Compared to Stairpong and Marbles, is ducks an acquisition or a retention play?
Everyone knows plastic duck racing. If six per cent of the world plays slots, significantly more will grasp duck racing as a concept meaning it’s a simple gateway to the industry. I think it’s more of an acquisition play, but we are building retention tools. We have built a daily streak feature which we’re about to release.
If you play ducks or any of the other games on subsequent days, your pricing gets better. We’re adding social features with live streaming commentators, as well as character ducks based on influencers, so they can race against each other.
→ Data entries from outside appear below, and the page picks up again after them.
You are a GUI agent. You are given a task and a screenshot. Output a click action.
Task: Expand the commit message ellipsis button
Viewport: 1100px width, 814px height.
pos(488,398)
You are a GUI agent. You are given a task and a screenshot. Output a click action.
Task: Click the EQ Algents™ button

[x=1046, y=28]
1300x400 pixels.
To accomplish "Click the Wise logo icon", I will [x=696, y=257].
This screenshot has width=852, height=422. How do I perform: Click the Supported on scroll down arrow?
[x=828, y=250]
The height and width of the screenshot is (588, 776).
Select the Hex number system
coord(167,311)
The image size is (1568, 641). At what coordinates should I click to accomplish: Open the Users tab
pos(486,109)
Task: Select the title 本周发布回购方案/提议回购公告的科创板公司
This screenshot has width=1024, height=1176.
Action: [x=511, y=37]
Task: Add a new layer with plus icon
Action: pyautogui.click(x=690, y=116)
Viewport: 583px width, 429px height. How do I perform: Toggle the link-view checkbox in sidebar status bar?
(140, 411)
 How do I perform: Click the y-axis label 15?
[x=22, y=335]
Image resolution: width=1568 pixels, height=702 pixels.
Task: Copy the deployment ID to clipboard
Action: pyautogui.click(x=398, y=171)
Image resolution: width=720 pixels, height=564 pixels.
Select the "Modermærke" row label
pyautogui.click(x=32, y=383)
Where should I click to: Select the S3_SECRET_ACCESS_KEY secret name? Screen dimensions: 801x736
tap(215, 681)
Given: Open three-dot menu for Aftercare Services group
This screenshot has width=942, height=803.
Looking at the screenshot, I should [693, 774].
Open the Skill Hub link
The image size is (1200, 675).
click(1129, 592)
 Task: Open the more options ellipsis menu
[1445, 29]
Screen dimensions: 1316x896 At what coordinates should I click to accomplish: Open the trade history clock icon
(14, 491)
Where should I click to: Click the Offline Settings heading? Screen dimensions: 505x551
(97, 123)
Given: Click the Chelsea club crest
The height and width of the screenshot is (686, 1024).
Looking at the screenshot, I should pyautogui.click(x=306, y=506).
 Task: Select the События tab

Ducks will get people’s attention, which is arguably more valuable than money, because once you’ve got their attention you can do other stuff.
As a marketer yourself, how are you looking to market these unique concepts to the betting industry?
We’re going to start exhibiting at industry events. I’ve been to a few of them and seen what’s good and what’s not. We’re going to start putting some of our physical tracks in the exhibition so people can see they’re real and be mesmerised by them. We didn’t want to do that too early because the industry does have a habit of stealing ideas.
We’re also using some AI agents to promote the duck racing which we’re about to launch. We’re currently doing some campaign planning with a client where they will offer people their first duck race for free to a certain value just to get them familiar with how the interface works and the experience. We’ve got some other retention tools in the pipeline such as Jackpots, as well as some online marketing. I think ducks has got the potential to be a good sweeps product as well.